Stored items
○ ○ ○ ○ ○ ○ ○

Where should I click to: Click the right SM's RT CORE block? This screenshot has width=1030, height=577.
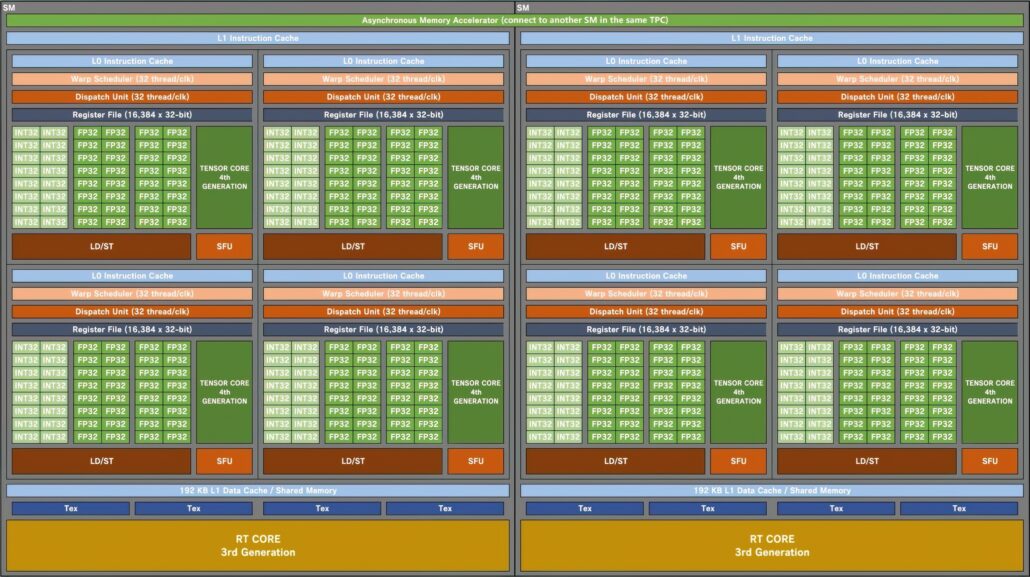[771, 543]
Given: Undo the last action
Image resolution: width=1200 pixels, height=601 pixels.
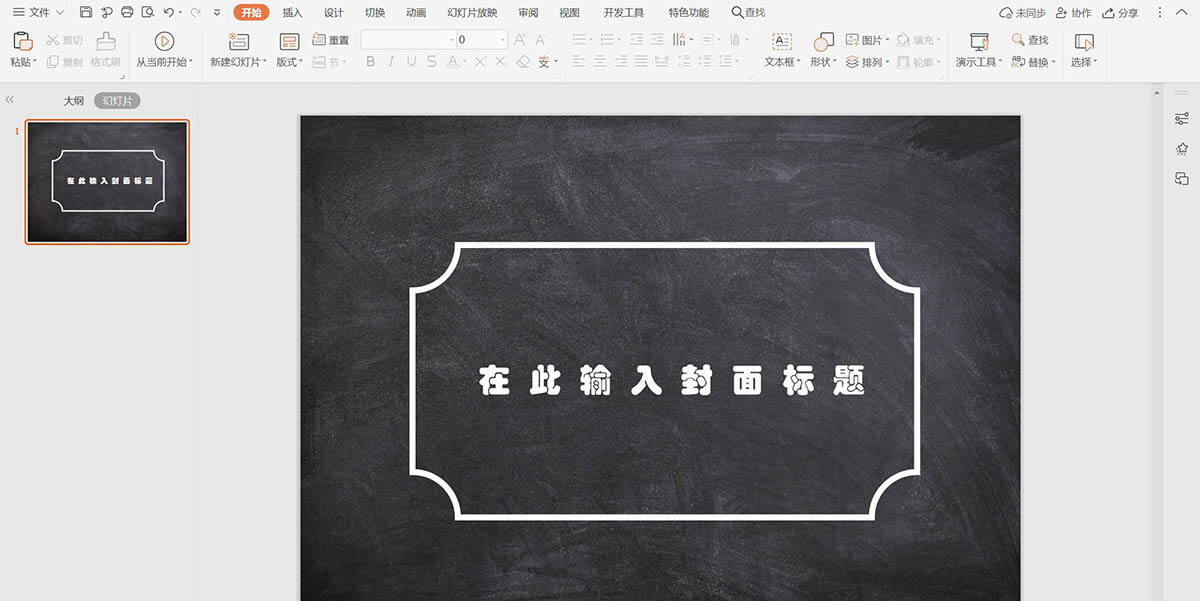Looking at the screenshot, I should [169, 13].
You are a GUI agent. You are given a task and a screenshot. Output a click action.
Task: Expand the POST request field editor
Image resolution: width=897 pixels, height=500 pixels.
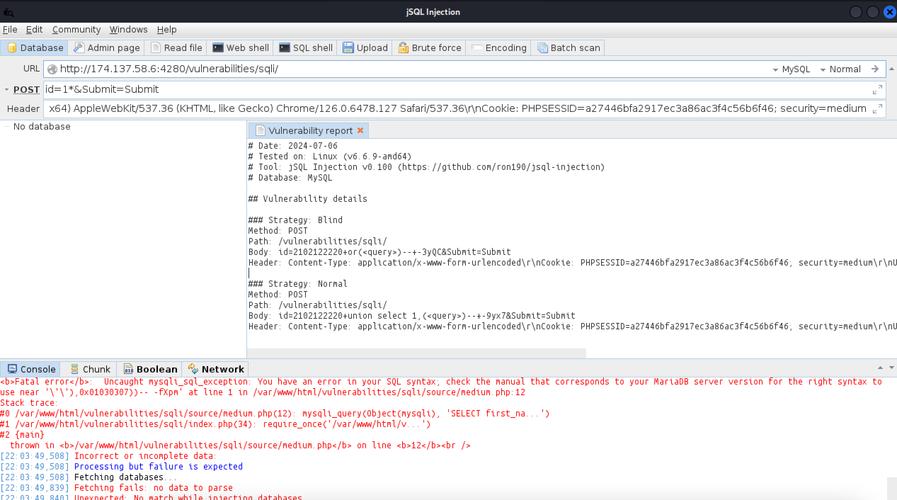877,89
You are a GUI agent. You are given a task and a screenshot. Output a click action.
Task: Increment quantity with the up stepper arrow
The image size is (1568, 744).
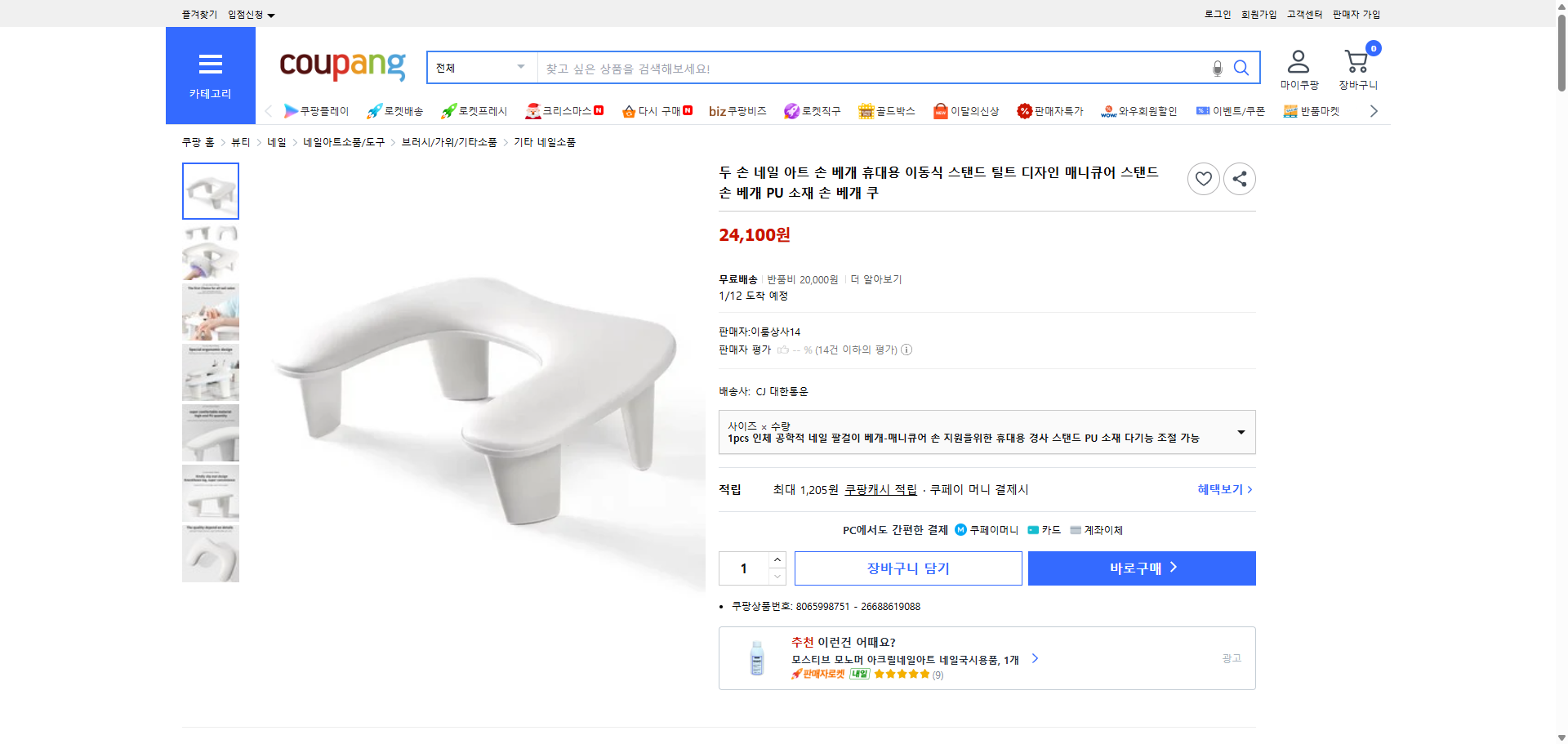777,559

○ ○ ○ ○ ○ ○ ○

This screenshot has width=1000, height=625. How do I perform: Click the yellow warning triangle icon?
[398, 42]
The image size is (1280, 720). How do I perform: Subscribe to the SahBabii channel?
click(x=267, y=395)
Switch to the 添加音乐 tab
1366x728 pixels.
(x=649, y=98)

○ ○ ○ ○ ○ ○ ○

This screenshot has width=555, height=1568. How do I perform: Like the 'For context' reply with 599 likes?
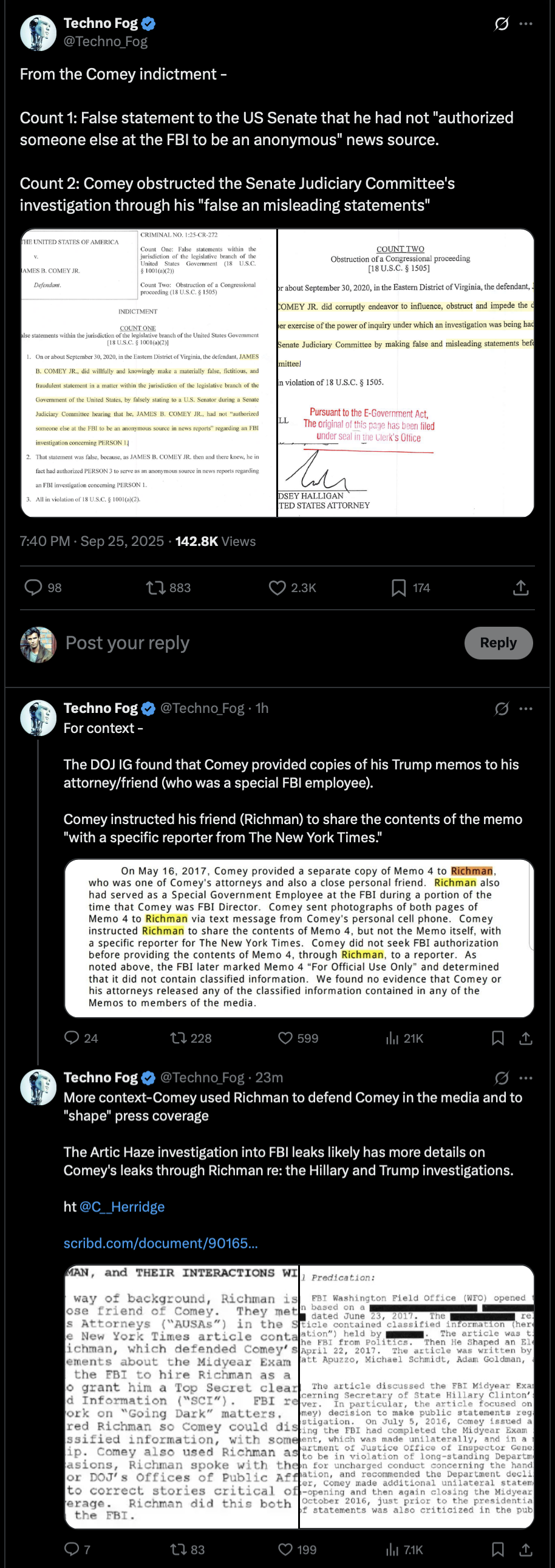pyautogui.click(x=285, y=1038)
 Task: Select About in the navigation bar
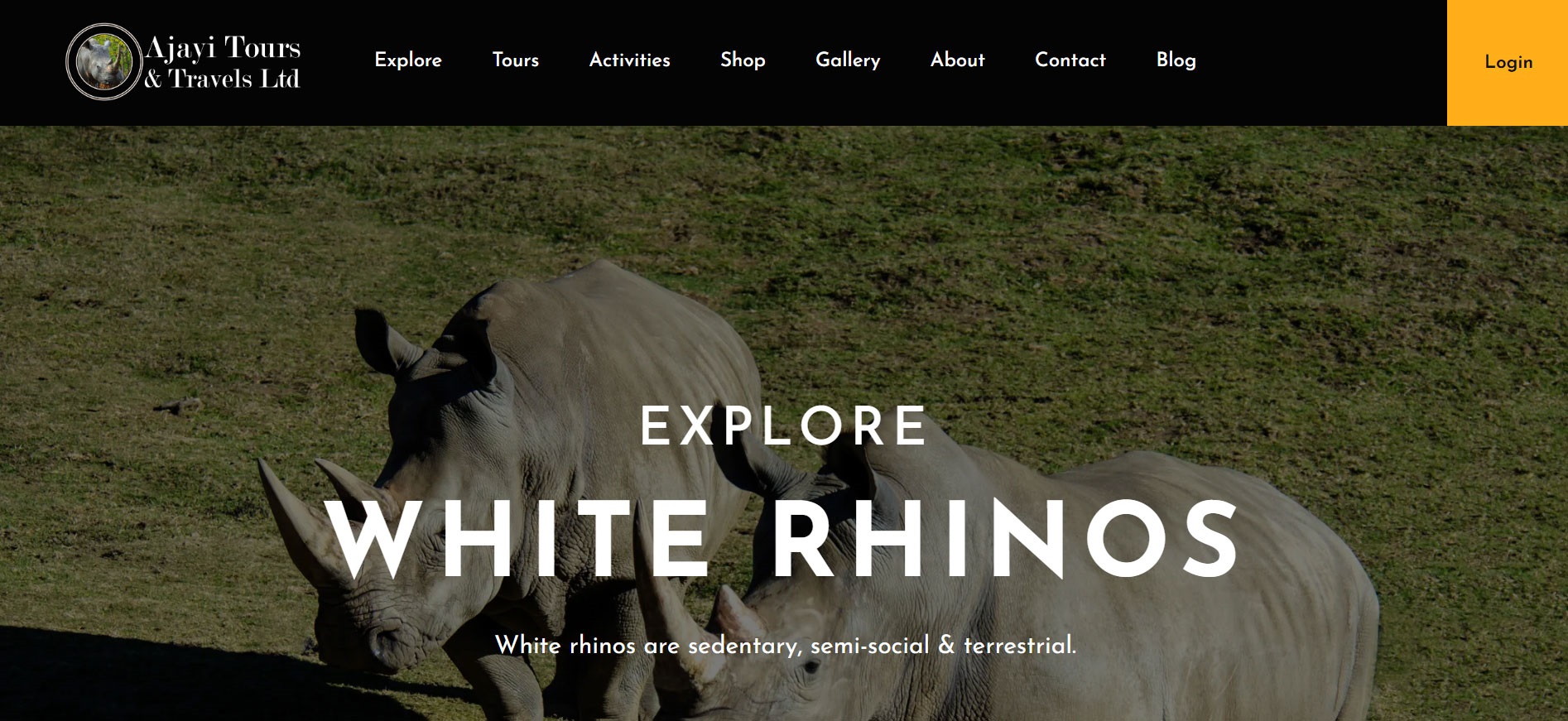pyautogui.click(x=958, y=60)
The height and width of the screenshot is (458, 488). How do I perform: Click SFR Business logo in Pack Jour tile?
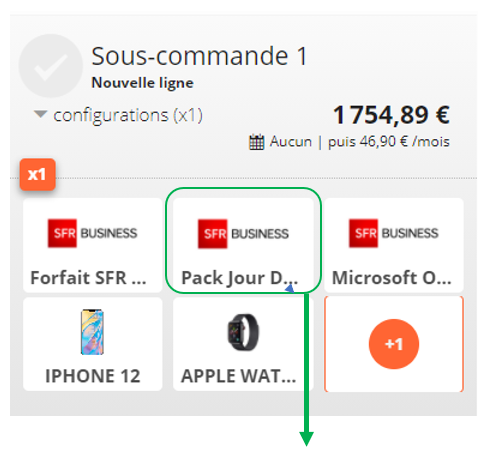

○ ○ ○ ○ ○ ○ ○

▸ **Exercise objective**:
Without the pictures, give again exactly the lines above starting at the line containing "Given: Undo the last action" and ending at the line containing "Task: Expand the POST request field editor".

▸ **Result of the task**:
Given: Undo the last action
Image resolution: width=1200 pixels, height=601 pixels.
Looking at the screenshot, I should [169, 13].
You are a GUI agent. You are given a task and a screenshot. Output a click action.
Task: Expand the POST request field editor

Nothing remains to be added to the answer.